L’Ifo delude ancora. Ora la Germania rischia la recessione al 40% (ma i mercati lo ignorano)
di Maximilian Cellino
2' di lettura
I mercati sembrano volerlo ignorare e continuano oggi a salire incuranti delle brutte notizie in arrivo dal versante economico, confidando magari in una Banca centrale europea di nuovo generosa già a partire dalla riunione di giovedì prossimo. L’ennesimo dato negativo pubblicato oggi in Germania, dove l’indice Ifo sul clima fra le imprese è sceso per il sesto mese consecutivo, rappresenta un piccolo passo in avanti (o indietro) verso quella che potrebbe essere una dolorosa recessione, evento che adesso - secondo gli analisti di UniCredit - ha quasi il 40% di probabilità di verificarsi.
Vicini alla soglia critica del 50%
Il «casus belli» di oggi è appunto l’indice pubblicato dall’istituto Ifo, storicamente uno dei più affidabili e seguiti in Germania, che nel mese di febbraio ha continuato la sua discesa scivolando a 98,5 punti (peggio delle attese) raggiungendo i minimi dal 2014: un livello che, secondo il direttore
Clemens Fuest, preannuncia una crescita appena dello 0,2% nel primo trimestre del 2019. È però sulla componente delle aspettative che UniCredit concentra la propria attenzione: questa è scesa a 93,8 punti, minimi da 4 anni e un valore in base al quale i modelli sviluppati dagli analisti indicano una probabilità del 38% di recessione. «La soglia critica del 50% verrebbe superata se le aspettative scendessero leggermente al di sotto di 92, siamo quindi molto vicini», avverte Andreas Rees, capoeconomista per la Germania di UniCredit.

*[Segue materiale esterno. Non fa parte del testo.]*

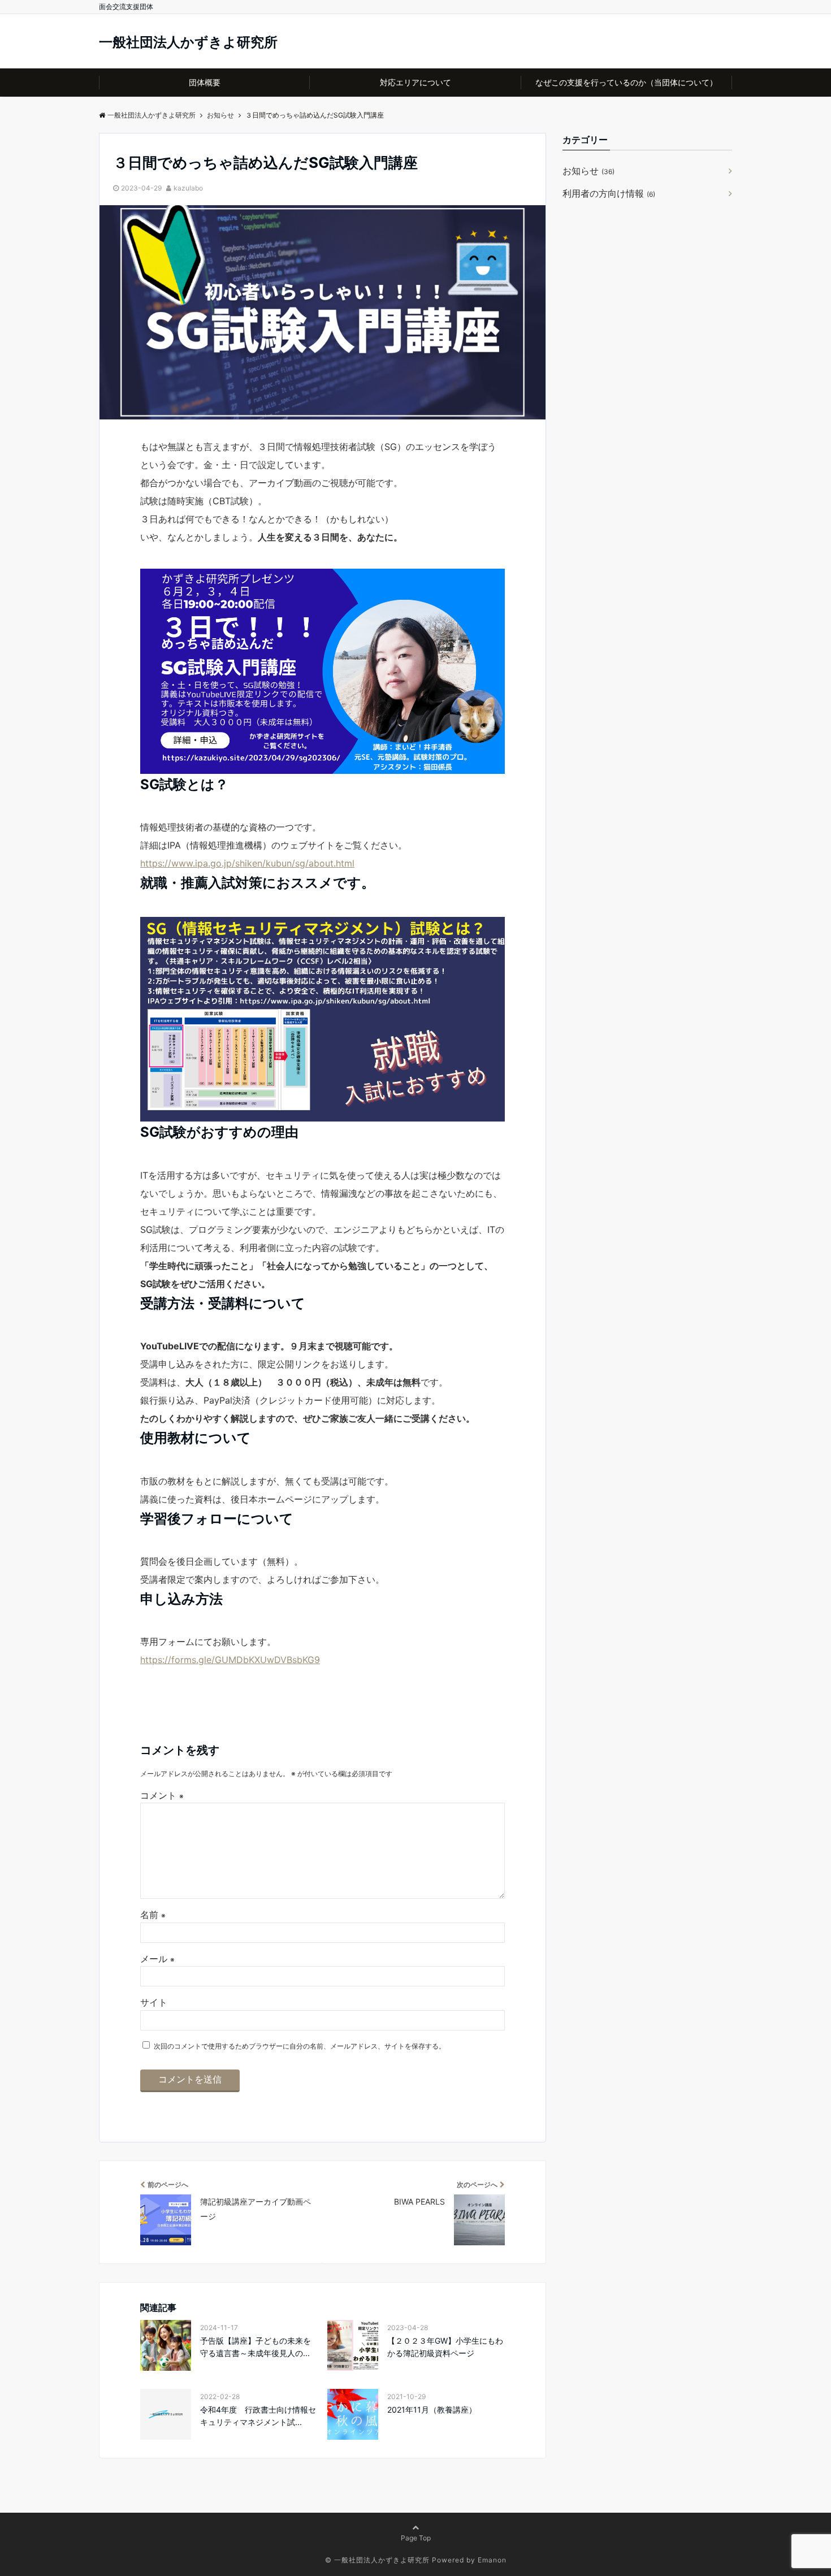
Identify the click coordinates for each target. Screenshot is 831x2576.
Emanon (492, 2560)
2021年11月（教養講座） (432, 2409)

L’esperienza degli ultimi 40 anni: mai dire mai
Altri indicatori simili proiettano le possibilità di frenata economica poco al di sotto, ma comunque a un livello significativo del 35% e tornando all’Ifo non si può non notare che guardando ai cicli degli ultimi 40 anni la lunghezza media tra il picco e la recessione siamo stato di circa 12 mesi e il calo medio subito dall’indice di circa 10 punti. Adesso siamo ancora a metà del guado per le tempistiche e a 7,5 punti di distanza dal massimo (104,9 punti registrati nel novembre 2017), quindi la recessione non è automatica, ma non siamo certo già fuori dai guai. «Mai dire mai», avverte Rees. Del resto con Brexit, tensioni politiche e soprattutto commerciali l’orizzonte non è proprio sgombro da nubi.